An opportunity to buy has opened up for investors willing to take the plunge, according to fund managers, with some suggesting now is the best time to get into markets in more than a decade.
Since the start of 2022 markets have gone broadly sideways, with the MSCI World down 1.6% and the US’ S&P500 index falling 2.5%.
The best of the developed markets has been the UK, which has gained 6.1% thanks to the shift in markets away from growth areas such as technology and into value-driven stocks such as oil producers and miners.
Total return of indices since Jan 2022
Source: FE Analytics
These ordinary figures are despite a rebound so far this year, in which global and US stocks have risen more than 6%.
With interest rates rising to combat inflation, war between Ukraine and Russia and ongoing supply problems from Covid, Nathan Sweeney, chief investment officer of multi-asset at Marlborough Funds, said it was “human nature” that markets turned pessimistic last year.
However, he said that the scale of the sell-off in some areas of the market was “on the same scale” as the one in 2008.
“It is well over a decade that we have had a sell-off of this magnitude, and opportunities like that do not present themselves in markets very frequently,” he said. “Therefore people should be looking for the opportunity and not de-risk.”
In his multi-asset funds, he has brought back former holdings and added new names, with Fidelity UK Smaller Companies, Baillie Gifford Emerging Markets, BlackRock European Dynamic and Natixis Loomis Sayles US Equity Leaders all entering since the turn of the year.
“We brought the overall position from defensive to neutral and brought back in some funds that had been performing quite poorly as we expect them to mean revert,” he said.
“They are all good managers that invest sensibly but are out of vogue and are likely to come back in favour.”
Also optimistic about the future is Abby Glennie, co-manager of the abrdn UK Smaller Companies fund, who admitted that last year was a gruelling one for her smaller companies strategies.
“What was difficult for me last year was even companies that we believed in long term and were still going to meet their earnings forecast or even upgrade them, struggled,” she said.
“You knew the whole market was being driven by the de-rating and style tilt generated by the constant delta increase on inflation and interest rates – every time that we got data on that it was going up and up.”
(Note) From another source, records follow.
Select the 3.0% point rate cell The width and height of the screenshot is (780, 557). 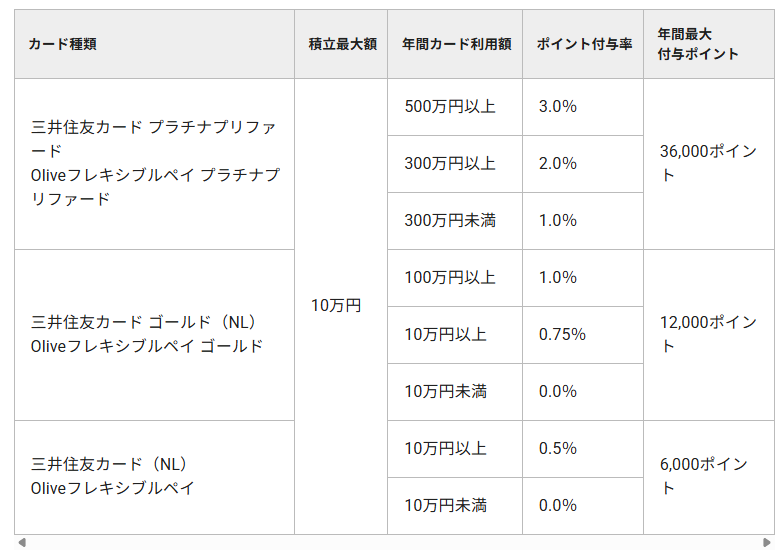(x=583, y=106)
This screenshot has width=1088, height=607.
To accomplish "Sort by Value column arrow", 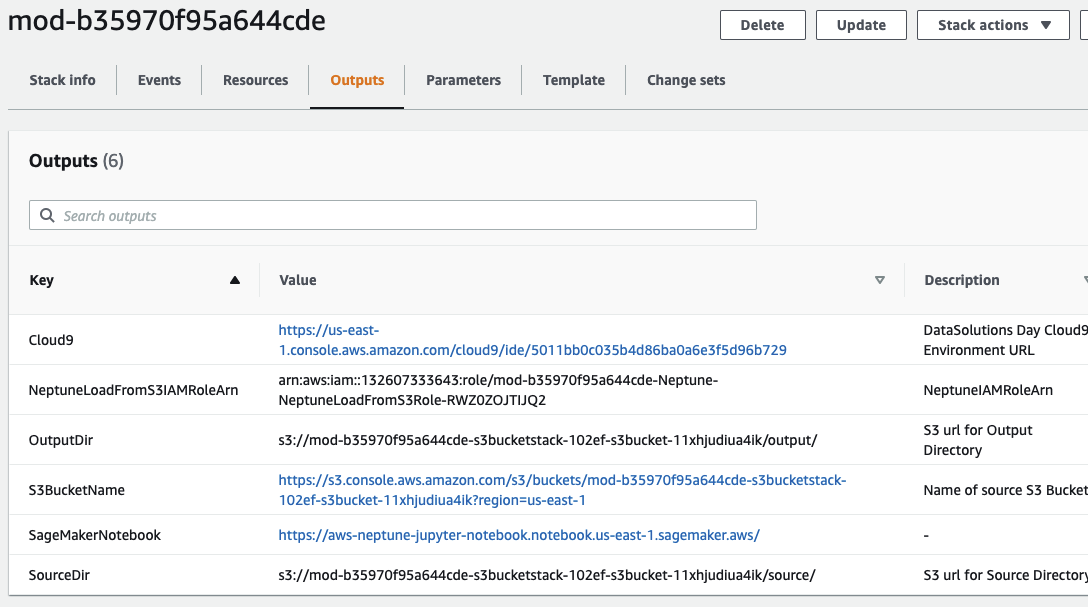I will pos(880,281).
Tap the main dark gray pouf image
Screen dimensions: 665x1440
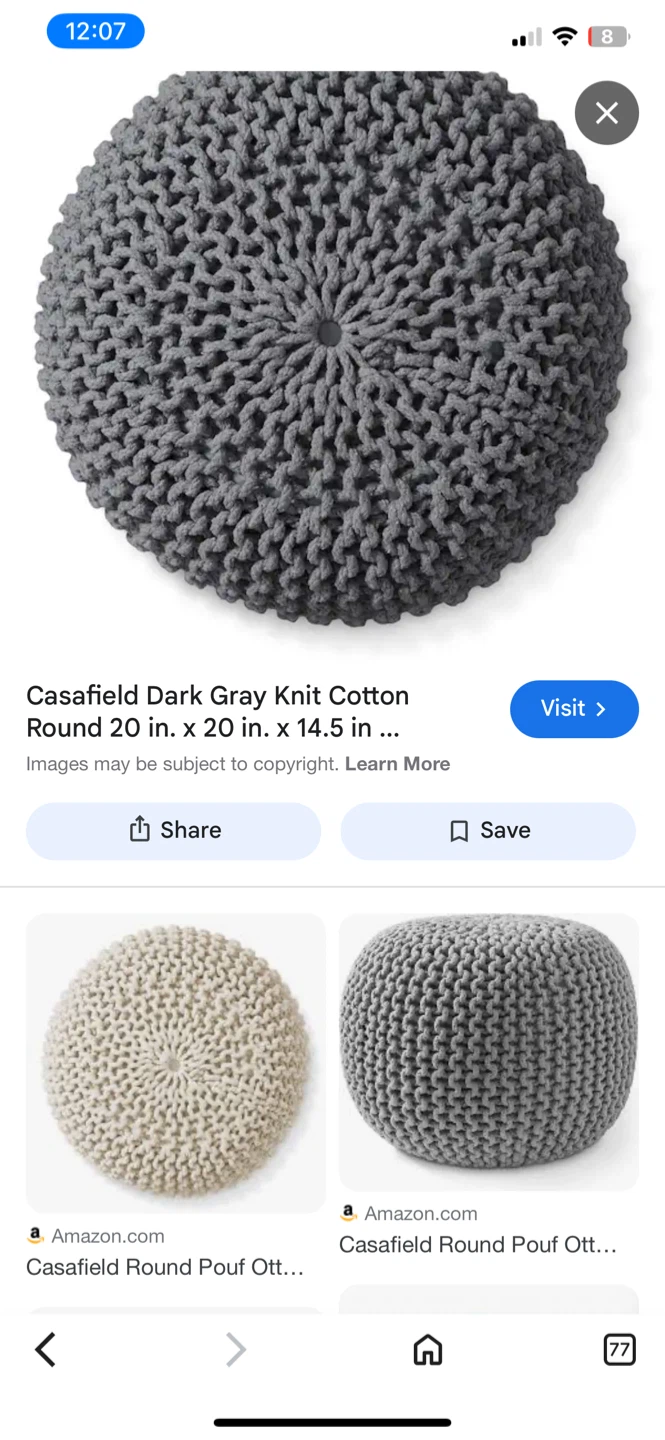(333, 350)
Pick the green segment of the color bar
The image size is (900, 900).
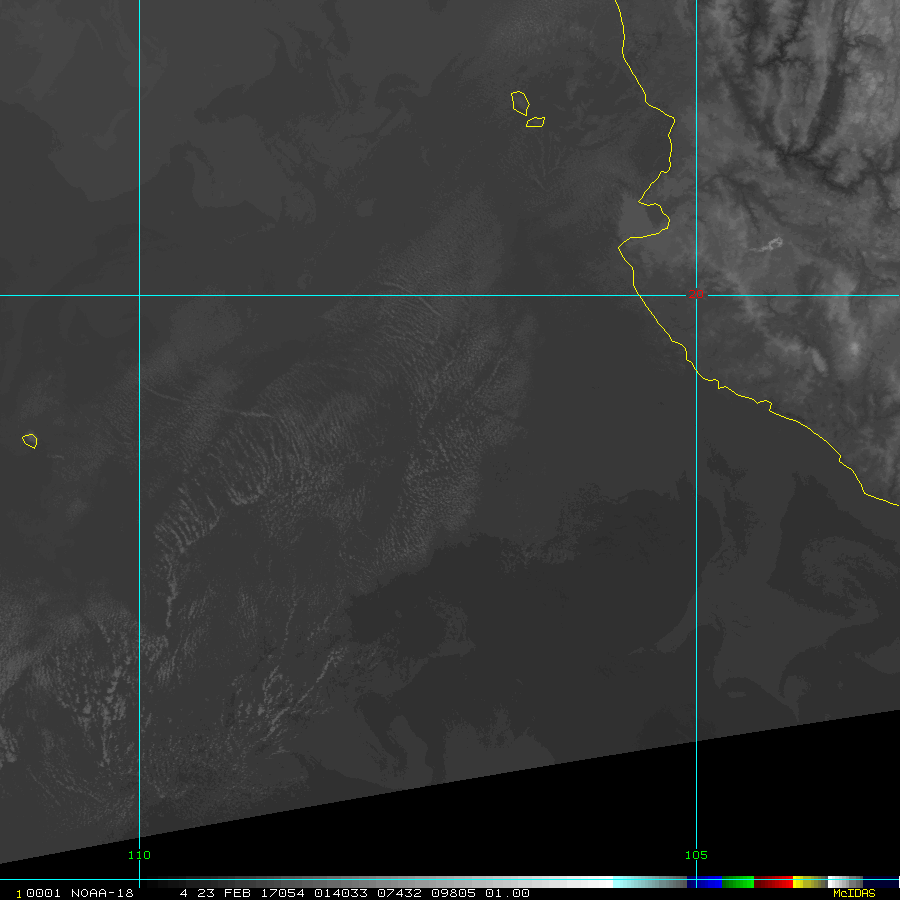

However, there is room for optimism. The chart below shows how quickly the FTSE 250 index has historically reached a new high after suffering a recession. This can range from a few months to two years.
How quickly the FTSE 250 index recovered after a recession
“Two years is not that long for people to be in the market and reach new highs and if you are thinking about timing, you might want to participate,” Glennie added.
“At the moment we still see plenty of interesting opportunities and lots of those we have owned for years, but also some new things as well.”
Names that she has added recently include package holiday company Jet2, convenience store WH Smith and kitchen supplier Howdens Joinery.
However, not all agreed. Hugh Yarrow, manager of the TB Evenlode Income fund, said that there was a better opportunity last year for wholesale buying.
“It got very pessimistic in early autumn last year and there was a bit of an inflection in October so some of the mid-cap names have picked up somewhat since then,” he said.
At the time, the market was polarised and a lot of companies were de-rated, but that it is a “little bit more nuanced now”, with the majority of opportunities coming from the FTSE 250.
“Sentiment is very negative towards that area and the UK more broadly as well as generally regarding the global economic picture,” said Yarrow.
“Taking a five-to-10-year view, I always feel more confident when there is a level of pessimism bedded into valuations and it feels like the starting valuations are still very modest, which I find reassuring.”